DATA SECTION —
== Segment start ==

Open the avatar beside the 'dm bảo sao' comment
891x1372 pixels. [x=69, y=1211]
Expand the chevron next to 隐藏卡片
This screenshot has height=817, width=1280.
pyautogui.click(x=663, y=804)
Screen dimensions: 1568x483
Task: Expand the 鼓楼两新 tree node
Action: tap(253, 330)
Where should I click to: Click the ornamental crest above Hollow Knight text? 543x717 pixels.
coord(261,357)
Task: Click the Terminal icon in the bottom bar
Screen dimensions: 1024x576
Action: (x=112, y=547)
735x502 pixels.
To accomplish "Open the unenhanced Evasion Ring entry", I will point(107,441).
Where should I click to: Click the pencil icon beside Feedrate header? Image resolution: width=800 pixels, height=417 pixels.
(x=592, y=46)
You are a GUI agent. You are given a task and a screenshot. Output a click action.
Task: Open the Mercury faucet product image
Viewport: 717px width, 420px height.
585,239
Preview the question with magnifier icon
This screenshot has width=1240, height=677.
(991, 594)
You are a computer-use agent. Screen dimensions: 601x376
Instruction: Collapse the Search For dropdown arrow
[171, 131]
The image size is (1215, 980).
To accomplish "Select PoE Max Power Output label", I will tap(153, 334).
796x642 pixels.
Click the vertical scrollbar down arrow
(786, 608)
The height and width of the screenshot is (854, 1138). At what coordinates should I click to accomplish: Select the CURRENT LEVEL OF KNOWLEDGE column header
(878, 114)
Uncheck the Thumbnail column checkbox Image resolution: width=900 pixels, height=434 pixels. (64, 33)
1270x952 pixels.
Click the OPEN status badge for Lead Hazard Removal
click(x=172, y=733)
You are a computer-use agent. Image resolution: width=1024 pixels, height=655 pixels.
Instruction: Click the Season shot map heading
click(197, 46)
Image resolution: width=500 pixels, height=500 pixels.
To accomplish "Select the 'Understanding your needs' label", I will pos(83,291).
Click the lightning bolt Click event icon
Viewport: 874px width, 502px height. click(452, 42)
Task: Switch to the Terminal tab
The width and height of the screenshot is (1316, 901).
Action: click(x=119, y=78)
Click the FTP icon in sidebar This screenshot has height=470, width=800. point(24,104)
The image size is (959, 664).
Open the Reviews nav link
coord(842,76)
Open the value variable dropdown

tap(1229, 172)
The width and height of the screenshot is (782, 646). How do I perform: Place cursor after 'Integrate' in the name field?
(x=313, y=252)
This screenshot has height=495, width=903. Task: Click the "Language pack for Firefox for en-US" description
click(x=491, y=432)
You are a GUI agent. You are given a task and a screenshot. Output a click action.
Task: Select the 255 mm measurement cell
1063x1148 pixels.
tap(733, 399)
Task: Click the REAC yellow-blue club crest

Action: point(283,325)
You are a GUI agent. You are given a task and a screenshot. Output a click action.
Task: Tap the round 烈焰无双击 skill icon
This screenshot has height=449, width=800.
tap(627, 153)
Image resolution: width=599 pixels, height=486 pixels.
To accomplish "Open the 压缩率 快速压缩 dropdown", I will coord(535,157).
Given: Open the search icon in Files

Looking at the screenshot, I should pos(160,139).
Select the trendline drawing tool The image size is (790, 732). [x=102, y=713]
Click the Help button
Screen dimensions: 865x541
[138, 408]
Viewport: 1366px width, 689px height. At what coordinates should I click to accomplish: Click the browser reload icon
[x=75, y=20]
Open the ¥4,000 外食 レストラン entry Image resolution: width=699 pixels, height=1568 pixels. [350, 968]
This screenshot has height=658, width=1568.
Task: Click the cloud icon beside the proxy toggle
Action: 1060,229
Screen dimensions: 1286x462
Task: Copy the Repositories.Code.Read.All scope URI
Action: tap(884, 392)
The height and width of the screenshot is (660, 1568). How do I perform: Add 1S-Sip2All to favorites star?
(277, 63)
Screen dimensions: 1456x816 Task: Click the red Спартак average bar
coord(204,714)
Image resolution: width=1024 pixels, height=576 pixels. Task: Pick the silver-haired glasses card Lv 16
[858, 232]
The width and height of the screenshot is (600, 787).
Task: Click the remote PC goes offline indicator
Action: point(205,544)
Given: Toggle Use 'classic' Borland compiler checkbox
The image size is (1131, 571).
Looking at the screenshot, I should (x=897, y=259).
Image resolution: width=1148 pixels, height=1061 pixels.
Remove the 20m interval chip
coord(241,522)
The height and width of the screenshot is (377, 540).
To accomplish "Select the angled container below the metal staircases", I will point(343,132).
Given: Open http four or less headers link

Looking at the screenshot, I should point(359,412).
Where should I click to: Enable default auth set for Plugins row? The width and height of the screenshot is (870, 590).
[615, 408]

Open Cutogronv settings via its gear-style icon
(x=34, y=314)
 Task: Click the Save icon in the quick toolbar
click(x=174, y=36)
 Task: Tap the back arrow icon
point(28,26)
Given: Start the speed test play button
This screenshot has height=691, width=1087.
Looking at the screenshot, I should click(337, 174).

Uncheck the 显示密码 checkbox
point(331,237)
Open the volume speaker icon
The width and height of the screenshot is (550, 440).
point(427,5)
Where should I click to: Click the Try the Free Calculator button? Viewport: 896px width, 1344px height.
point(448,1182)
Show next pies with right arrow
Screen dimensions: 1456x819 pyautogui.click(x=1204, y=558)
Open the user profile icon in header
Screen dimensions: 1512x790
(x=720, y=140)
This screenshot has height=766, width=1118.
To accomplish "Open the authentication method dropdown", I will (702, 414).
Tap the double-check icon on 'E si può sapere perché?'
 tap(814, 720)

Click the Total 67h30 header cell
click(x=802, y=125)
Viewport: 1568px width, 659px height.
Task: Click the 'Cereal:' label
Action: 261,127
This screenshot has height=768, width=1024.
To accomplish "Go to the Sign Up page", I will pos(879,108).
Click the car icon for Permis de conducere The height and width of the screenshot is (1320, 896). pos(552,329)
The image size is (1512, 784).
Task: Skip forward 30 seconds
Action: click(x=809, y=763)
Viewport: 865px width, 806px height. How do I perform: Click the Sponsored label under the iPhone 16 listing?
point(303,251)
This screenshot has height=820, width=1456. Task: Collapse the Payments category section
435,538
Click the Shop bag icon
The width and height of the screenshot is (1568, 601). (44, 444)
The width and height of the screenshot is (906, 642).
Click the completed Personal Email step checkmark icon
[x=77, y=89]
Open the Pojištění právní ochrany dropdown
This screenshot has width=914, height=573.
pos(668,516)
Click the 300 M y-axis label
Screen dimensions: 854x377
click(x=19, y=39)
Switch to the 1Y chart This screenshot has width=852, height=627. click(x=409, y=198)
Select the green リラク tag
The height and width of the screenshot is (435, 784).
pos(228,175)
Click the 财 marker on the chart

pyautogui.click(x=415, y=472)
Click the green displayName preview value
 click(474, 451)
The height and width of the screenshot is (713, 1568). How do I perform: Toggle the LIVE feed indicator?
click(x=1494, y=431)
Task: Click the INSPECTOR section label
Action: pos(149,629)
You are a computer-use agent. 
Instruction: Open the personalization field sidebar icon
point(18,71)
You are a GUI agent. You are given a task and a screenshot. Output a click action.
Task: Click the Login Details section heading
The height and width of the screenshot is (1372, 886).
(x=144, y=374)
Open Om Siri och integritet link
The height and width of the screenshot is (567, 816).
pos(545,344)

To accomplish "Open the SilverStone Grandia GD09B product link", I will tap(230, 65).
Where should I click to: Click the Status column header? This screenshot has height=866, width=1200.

== Segment end ==

EXERCISE — Search the preceding listing for "product", then copy every line that holds it.

SOLVED PROBLEM —
Task: Open the Mercury faucet product image
To accomplish "Open the SilverStone Grandia GD09B product link", I will tap(230, 65).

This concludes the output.